Technology stocks also advanced, adding 0.6 percent as a group. Apple Inc. jumped 2.4 percent to $460.71. Google Inc. climbed 1.9 percent to $861.55.
The Dow Jones Transportation Average (TRAN) jumped 1.3 percent to a record 6,297.98. Alaska Air Group Inc. rose the most in the index of 20 railroads, trucking companies and airlines, adding 5.5 percent to $66.15. FedEx Corp. climbed 1.8 percent to $96.23.
Cliffs added 5.5 percent to $21.01. The largest U.S. iron- ore producer was raised to outperform from market perform by FBR Capital Markets analyst Mitesh Thakkar, who cited higher confidence in the Cleveland-based company’s ability to withstand weak iron ore prices after meetings with management.
Humana (HUM) climbed 2.1 percent to $75.49. The second-biggest private provider of Medicare coverage was raised to overweight from neutral by JPMorgan analyst Justin Lake.
BMC Software Inc. was unchanged at $45.42. The software maker that abandoned a sale last year agreed to be taken private by a group led by Bain Capital LLC and Golden Gate Capital for $6.9 billion.

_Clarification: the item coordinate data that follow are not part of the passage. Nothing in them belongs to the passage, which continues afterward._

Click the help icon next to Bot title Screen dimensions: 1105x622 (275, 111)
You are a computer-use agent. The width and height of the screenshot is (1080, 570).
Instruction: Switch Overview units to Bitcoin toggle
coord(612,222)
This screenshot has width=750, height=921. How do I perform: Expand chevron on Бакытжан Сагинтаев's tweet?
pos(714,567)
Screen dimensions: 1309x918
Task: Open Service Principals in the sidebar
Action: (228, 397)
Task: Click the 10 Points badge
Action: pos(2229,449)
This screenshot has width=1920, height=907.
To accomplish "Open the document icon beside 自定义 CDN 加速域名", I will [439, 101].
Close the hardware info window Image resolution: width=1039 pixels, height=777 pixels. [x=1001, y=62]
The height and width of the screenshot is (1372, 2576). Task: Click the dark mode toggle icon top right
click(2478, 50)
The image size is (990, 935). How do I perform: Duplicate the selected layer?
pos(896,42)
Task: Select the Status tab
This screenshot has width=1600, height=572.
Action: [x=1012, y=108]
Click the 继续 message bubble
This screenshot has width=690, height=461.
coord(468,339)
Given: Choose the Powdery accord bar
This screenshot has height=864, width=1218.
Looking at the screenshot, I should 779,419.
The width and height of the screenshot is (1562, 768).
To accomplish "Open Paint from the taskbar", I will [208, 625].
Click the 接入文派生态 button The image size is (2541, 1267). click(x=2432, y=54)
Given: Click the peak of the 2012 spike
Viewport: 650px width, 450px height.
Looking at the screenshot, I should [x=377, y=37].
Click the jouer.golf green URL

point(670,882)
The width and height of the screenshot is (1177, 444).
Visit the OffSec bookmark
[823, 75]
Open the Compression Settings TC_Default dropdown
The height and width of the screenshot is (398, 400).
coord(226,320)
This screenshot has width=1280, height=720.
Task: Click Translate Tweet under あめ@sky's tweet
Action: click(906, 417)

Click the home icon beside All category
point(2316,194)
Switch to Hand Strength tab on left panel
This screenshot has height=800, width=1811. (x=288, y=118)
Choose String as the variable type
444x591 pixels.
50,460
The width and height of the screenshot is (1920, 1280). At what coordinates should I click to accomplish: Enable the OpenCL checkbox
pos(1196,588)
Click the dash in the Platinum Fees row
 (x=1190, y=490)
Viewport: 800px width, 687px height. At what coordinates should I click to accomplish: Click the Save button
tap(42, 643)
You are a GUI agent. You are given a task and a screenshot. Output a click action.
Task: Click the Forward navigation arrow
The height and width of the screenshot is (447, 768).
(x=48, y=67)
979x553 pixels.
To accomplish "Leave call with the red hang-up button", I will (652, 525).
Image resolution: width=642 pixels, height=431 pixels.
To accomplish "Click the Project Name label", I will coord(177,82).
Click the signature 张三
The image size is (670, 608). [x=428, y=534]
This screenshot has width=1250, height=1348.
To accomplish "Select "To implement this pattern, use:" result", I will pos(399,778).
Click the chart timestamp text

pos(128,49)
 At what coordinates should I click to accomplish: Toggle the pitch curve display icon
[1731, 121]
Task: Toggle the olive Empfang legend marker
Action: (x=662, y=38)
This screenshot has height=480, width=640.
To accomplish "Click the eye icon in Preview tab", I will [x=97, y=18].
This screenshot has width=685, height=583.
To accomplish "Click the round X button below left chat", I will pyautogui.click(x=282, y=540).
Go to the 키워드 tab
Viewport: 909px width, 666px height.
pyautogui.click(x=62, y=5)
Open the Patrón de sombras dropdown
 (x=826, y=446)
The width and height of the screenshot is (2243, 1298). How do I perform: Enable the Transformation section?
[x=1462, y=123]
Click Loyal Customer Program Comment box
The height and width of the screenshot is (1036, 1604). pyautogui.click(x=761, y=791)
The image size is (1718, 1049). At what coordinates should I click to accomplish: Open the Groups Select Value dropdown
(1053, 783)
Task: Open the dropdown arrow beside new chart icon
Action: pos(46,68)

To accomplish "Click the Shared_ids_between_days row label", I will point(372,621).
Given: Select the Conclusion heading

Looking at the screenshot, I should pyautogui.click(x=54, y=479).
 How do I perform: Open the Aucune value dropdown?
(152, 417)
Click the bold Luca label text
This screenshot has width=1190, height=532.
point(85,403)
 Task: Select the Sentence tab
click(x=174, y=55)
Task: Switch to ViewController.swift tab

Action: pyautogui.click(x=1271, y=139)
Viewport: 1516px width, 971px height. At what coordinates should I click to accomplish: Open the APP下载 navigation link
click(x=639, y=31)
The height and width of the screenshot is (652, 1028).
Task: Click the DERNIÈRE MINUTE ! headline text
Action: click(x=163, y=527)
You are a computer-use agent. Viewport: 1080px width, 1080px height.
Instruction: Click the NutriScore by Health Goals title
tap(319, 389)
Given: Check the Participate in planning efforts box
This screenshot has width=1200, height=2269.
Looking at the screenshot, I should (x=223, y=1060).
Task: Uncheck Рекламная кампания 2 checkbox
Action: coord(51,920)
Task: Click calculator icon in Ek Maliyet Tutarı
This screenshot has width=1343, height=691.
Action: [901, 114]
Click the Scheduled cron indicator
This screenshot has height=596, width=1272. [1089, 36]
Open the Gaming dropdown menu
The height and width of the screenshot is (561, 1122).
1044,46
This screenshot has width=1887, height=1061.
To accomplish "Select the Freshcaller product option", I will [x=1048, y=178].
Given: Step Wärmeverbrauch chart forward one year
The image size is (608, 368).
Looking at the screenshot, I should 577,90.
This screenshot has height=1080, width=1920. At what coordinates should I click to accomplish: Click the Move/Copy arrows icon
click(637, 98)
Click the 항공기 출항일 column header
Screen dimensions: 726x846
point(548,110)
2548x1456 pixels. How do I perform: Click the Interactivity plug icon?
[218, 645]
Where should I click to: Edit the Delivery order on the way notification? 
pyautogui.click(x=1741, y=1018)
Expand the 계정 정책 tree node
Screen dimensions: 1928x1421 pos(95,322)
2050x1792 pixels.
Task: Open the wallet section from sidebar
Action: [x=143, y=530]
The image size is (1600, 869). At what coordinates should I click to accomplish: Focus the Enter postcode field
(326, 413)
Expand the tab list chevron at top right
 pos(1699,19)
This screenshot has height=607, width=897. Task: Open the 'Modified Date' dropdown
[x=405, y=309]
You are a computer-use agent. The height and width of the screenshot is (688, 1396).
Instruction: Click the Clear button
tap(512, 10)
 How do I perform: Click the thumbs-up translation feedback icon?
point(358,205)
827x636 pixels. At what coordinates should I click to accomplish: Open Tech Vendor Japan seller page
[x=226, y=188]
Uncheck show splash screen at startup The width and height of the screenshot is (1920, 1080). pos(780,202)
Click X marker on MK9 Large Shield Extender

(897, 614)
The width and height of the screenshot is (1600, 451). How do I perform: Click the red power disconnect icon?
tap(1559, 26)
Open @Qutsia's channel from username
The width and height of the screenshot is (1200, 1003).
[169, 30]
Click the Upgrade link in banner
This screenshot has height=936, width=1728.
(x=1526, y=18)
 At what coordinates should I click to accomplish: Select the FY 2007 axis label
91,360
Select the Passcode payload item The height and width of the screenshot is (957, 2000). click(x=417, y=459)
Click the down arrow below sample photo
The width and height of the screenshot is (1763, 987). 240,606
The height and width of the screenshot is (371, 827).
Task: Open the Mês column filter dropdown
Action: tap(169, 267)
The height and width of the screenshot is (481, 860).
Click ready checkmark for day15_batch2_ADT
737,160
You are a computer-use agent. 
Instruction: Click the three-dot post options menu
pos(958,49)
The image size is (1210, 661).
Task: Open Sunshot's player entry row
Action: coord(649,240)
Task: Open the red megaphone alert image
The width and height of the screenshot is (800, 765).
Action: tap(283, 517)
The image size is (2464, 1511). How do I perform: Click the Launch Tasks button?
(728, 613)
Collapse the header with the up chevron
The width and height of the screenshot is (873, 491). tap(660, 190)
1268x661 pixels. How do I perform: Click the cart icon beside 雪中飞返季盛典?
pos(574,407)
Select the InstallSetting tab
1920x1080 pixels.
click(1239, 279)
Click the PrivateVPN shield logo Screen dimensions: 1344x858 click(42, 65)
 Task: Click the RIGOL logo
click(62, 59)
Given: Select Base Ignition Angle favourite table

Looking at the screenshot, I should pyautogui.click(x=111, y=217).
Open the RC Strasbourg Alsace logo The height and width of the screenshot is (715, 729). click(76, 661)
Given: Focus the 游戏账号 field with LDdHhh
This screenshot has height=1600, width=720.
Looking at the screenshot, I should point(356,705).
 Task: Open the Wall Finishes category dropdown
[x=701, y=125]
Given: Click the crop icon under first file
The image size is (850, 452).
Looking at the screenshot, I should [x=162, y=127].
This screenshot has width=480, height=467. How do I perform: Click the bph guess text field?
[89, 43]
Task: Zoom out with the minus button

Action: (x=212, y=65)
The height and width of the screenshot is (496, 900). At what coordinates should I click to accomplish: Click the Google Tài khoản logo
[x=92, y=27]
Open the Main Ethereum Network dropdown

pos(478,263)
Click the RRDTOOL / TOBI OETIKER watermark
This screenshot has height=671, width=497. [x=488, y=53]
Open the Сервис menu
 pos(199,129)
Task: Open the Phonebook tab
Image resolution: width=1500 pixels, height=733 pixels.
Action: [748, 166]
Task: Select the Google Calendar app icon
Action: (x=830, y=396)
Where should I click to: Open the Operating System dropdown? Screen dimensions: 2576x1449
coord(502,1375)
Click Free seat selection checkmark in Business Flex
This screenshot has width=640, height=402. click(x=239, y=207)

Tyson Foods tumbled 3.3 percent for the biggest decline in the S&P 500 to $24.10. The largest U.S. meat processor reported earnings in the second quarter were 36 cents a share, missing the average analyst estimate by 9 cents. Sales were $8.42 billion, falling short of the $8.57 billion projected.
Monster Beverage Corp. sank 2.2 percent to $56.18. The maker of Monster Energy drinks was sued by the San Francisco Superior Court’s City Attorney Dennis Herrera for violating California law with its marketing of highly caffeinated energy drinks to children as young as six.